Bayilik dedikleri çeşitli yerlerde “bedava” dağıtılan gazeteler.
Kimi benzin istasyonlarında, kimi kitapçılarda, kimi marketlerde bedava gazete dağıtıyor.
Bazıları çok kişinin oturduğu sitelerin kapısına sabah saatlerinde toplu gazete bırakıyorlar.
İşyerlerine, kahvelere, berberlere her sabah gazete bırakan gazeteler var.
Bunlar kayıtlarda “abone” ve “toplu satış” olarak geçiyor.
Tabii sonuçta bedava dağıtıldığı için “sayı” yüksek gibi görünüyor. Reklamverene de bu rakamlar sunuluyor.
Ancak bedava dağıtılan gazete “özenli” okunmaz. Okuyucu sahip çıkmaz gazetesine. Şöyle bir bakar geçer.
Oysa gerçek gazete satışı bayilerden “para ödenerek” alınan gazete sayısıdır. Parasını verip gazetesini alan o gazetenin her yerini okur. Reklamlarına ilgi gösterir.

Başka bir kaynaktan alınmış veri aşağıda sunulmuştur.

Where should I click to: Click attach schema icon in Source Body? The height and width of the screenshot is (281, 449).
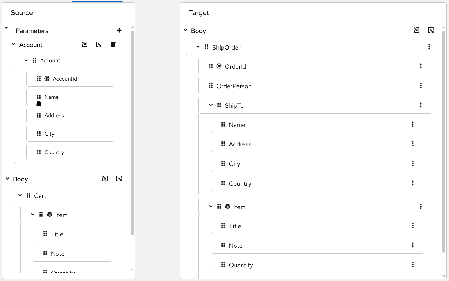point(105,179)
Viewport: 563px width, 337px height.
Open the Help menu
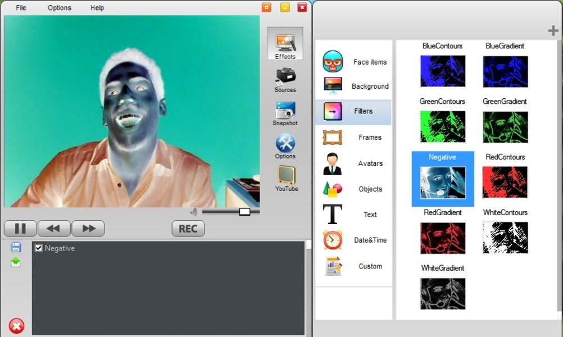pos(97,8)
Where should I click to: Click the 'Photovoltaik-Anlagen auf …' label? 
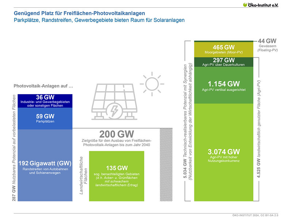click(43, 86)
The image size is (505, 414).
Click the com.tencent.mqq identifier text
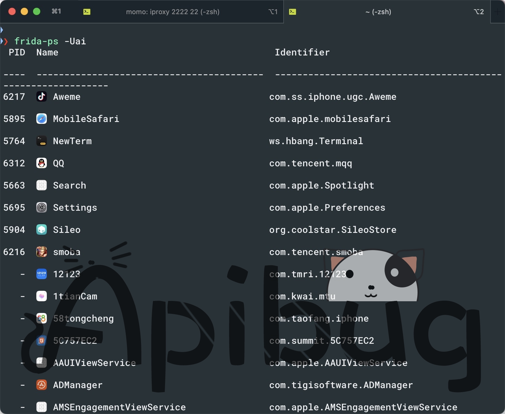click(x=310, y=163)
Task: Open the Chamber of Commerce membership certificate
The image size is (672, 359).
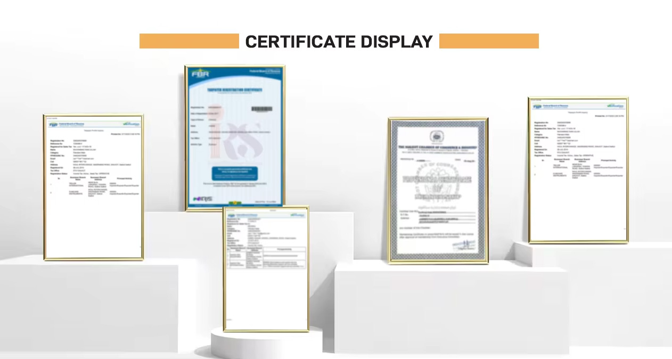Action: point(438,191)
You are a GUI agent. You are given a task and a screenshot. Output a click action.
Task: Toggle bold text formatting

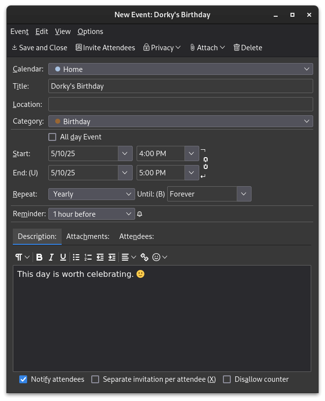[39, 257]
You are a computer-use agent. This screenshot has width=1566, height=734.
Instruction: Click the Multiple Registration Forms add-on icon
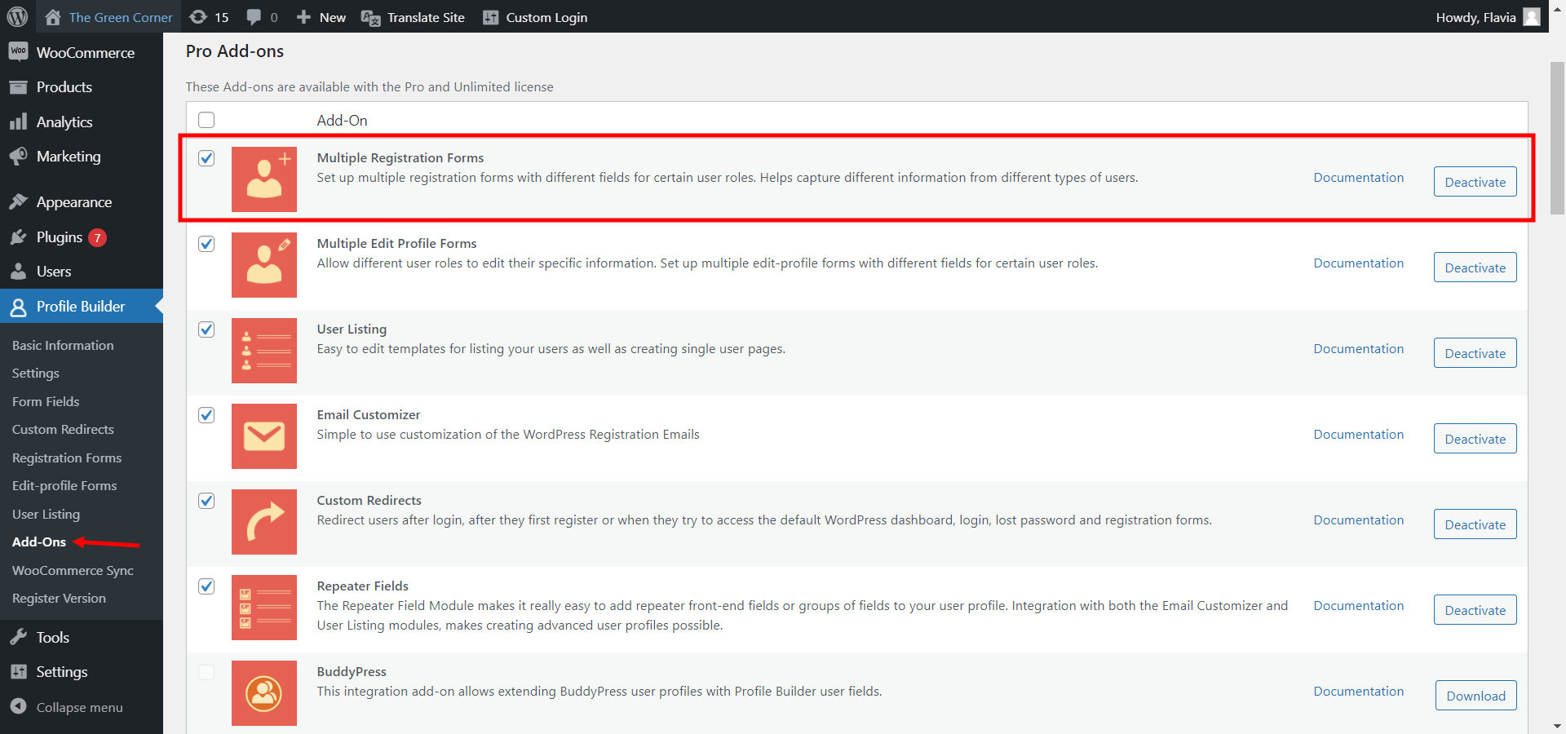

Reklam verenler de elbette bunu biliyorlar, ama dediğim gibi çareleri yok. Ola ki yandaş gazetelerden birine “emredilen” miktarda reklam vermesinler. Başlarına öyle bir iş geliyor ki, o reklam bedelinin kat kat üstü oluyor.
--HOŞUMA GİDEN ŞEYLER—
Gül Erda’dan 30 yıl sonraya senfonik şarkı
Gül Erda’yı kimbilir kaç yıldır tanıyorum. Kaç yıl olduğunu yazmam tabii.
Ama inanın o kadar uzun yıllar önce tanıdığım Gül Erda o zaman neyse şimdi de aynı.
Neden yazıma konu oldu Gül Erda? Çünkü Devlet operası sanatçısı tenor Murat Murat Erengül ile bir düet yaptı.
“Seni unutamam” adını verdiği şarkıyı “senfonik pop olarak niteliyor Gül Erda. “Aynı tip müzikten sıkılanlar çoğaldı. Müzik insanı bir yerlere götürmeli, kalbine dokunmalı. Zamansız, 30 yıl sonra bile dinlenebilecek bir şarkı yapmak istedim. Bir popçu ile bir operacının yorumunda çılgın kemanlar düşledim” diyor.
Gül Erda bu şarkının her şeyin yerli yerine oturduğunu belirterek “Sevgililer günü için tüm sevenlere armağan ettiğini” söylüyor.
Ben dinledim. Gerçekten çok güzel. Söz ve müzik Gül Erda’ya ait. Düzenlemesini Selim Çaldıran yapmış. Avni Kütükoğlu ise klibini çekmiş.
Büyükada ve yıllarca Arif’in yeri olarak ünlenen Çiçek Bar’da çekilen klip görsel olarak da çok başarılı.
Umarım ve dilerim, sanat dünyasına uzun yıllar hiçbir skandala karışmadan önemli katkılar sağlayan Gül Erda yeni bir çıkış yapar.